Since it is given that \[\dfrac{{z - 1}}{{z + 1}}\] is purely imaginary, it means that the real part is zero.
\[\dfrac{{{x^2} + {y^2} - 1}}{{{{(x + 1)}^2} + {y^2}}} = 0\]
\[\Rightarrow {x^2} + {y^2} - 1 = 0 \\
\Rightarrow {x^2} + {y^2} = 1 \\ \]
We know that, \[\left| z \right| = \left| {x + iy} \right| = \sqrt {{x^2} + {y^2}} \]
\[ \Rightarrow \sqrt {{x^2} + {y^2}} = \sqrt 1 \]
\[ \Rightarrow \left| z \right| = \pm 1\]
Since, it is given that, \[z \ne - 1\]
\[ \therefore \left| z \right| = 1\]

Note: Another method: Since it is given that\[\dfrac{{z - 1}}{{z + 1}}\]is purely imaginary,
\[\dfrac{{z - 1}}{{z + 1}} + (\overline {\dfrac{{z - 1}}{{z + 1}}} ) = 0\]

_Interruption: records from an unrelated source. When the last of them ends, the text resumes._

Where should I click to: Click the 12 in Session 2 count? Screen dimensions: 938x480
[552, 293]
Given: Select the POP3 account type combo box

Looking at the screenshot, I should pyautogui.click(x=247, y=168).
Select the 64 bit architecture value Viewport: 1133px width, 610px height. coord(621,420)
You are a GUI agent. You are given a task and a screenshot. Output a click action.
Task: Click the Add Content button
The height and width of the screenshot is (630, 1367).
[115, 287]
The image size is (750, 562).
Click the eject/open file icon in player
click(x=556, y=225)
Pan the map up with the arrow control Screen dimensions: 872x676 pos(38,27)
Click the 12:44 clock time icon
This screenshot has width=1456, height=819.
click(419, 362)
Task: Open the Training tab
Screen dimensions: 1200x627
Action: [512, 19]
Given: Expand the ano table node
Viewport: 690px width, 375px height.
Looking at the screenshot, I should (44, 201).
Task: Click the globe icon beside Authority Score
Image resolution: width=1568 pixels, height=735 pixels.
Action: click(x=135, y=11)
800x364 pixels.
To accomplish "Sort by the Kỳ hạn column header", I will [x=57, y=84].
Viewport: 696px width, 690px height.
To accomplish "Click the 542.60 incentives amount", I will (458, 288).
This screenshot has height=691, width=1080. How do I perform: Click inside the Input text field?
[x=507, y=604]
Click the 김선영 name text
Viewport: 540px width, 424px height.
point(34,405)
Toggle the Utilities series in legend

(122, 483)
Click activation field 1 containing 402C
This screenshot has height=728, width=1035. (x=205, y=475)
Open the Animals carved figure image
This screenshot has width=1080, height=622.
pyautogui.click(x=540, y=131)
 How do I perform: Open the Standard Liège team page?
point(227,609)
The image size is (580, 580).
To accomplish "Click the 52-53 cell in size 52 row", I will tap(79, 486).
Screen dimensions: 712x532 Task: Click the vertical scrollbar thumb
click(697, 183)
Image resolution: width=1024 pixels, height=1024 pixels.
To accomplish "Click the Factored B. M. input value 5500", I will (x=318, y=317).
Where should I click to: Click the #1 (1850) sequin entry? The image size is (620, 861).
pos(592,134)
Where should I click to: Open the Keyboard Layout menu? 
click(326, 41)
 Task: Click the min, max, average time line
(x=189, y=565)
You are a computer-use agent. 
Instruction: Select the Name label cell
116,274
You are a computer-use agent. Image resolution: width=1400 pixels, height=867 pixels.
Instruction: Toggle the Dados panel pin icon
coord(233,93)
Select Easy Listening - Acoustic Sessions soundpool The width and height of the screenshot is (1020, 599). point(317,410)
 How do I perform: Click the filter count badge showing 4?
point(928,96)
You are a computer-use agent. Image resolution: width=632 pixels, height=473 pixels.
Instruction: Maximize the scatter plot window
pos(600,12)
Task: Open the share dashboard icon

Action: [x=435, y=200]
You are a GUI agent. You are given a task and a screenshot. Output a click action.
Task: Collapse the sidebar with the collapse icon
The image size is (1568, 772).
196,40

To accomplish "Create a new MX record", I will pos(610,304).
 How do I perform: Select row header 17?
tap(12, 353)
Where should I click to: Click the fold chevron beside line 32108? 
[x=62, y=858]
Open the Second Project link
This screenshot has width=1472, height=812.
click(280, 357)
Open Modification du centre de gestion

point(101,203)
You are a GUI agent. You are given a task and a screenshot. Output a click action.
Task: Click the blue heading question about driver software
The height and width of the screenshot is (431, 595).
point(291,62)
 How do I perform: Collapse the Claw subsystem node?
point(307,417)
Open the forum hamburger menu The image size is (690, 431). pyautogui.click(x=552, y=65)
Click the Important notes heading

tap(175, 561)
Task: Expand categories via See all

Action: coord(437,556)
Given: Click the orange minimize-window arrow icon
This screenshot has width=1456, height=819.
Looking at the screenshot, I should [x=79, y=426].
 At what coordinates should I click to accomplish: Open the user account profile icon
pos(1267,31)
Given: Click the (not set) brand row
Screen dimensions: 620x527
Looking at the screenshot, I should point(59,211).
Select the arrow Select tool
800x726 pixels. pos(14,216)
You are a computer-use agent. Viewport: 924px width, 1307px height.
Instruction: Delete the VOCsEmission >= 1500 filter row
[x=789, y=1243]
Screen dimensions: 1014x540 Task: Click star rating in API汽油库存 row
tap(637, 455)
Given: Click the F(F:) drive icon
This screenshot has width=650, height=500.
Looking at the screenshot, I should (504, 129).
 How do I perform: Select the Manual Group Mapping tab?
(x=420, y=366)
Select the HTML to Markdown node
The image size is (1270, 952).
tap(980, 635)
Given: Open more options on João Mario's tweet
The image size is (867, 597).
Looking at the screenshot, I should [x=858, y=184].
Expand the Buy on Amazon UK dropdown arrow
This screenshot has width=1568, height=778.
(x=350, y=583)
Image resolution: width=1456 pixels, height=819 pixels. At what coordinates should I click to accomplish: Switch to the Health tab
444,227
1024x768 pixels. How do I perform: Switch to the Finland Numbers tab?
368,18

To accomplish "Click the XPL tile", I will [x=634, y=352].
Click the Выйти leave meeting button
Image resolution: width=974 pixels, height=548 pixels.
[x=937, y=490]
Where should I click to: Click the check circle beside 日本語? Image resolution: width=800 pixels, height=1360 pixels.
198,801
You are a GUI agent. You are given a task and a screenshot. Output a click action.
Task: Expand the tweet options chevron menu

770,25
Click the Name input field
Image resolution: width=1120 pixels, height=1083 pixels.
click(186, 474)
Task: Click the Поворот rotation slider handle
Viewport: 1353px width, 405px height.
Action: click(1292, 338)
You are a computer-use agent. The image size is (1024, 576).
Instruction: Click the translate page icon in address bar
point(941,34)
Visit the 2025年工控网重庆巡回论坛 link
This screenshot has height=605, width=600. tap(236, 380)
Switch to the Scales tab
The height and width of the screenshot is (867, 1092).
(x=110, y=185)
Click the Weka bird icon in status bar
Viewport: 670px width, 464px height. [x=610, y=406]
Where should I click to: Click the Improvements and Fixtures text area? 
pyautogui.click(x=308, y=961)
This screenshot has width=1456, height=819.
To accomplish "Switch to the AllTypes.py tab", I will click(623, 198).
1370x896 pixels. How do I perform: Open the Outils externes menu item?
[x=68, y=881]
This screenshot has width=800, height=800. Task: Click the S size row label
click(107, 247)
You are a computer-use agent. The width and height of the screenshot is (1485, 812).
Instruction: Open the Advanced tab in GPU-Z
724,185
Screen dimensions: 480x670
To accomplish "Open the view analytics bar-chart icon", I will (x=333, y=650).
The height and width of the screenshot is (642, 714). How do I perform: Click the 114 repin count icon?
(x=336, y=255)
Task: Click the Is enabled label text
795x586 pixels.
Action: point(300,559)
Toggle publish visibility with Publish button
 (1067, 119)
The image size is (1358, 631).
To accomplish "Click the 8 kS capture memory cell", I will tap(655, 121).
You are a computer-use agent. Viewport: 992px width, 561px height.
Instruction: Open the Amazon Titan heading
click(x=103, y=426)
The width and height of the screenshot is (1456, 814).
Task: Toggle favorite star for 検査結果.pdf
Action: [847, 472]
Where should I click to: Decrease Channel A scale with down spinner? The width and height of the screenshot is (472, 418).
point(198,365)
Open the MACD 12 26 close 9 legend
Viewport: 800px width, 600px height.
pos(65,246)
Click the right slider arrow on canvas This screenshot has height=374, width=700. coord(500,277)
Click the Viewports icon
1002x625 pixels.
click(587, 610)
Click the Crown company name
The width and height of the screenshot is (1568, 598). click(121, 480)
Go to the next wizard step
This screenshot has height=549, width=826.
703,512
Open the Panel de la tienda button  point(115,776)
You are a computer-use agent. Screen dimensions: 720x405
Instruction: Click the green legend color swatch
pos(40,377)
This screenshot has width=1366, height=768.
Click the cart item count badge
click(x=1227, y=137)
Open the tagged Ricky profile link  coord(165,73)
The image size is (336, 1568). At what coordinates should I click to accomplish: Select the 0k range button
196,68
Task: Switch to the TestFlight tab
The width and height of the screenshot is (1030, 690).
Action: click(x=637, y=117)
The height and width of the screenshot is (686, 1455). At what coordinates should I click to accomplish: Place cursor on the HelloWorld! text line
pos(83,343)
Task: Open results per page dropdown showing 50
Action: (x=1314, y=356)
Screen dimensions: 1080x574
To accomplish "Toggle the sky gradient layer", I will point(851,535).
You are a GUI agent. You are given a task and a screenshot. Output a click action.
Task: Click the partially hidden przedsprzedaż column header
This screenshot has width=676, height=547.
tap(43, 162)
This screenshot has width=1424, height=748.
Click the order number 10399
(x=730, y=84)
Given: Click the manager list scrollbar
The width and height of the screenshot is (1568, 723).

\[ \Rightarrow \dfrac{{z - 1}}{{z + 1}} + \dfrac{{\overline z - 1}}{{\overline z + 1}} = 0\]
\[ \Rightarrow \dfrac{{(z - 1)(\overline z + 1) + \overline {(z} - 1)(z + 1)}}{{(z + 1)(\overline z + 1)}} = 0\]
\[ \Rightarrow (z - 1)(\overline z + 1) + \overline {(z} - 1)(z + 1) = 0\]
\[\Rightarrow z\overline z + z - \overline z - 1 + \overline z z + \overline z - z - 1 = 0 \\
\Rightarrow 2z\overline z - 2 = 0 \\ \]
\[ \Rightarrow z\overline z - 1 = 0\]
\[ \Rightarrow {\left| z \right|^2} = 1\]
\[ \Rightarrow \left| z \right| = \pm 1\]
Since, it is given that, \[z \ne - 1\]
\[ \therefore \left| z \right| = 1\]
Hence, if \[\dfrac{{z - 1}}{{z + 1}}\] is purely imaginary number and\[z \ne - 1\] then \[\left| z \right| = 1\].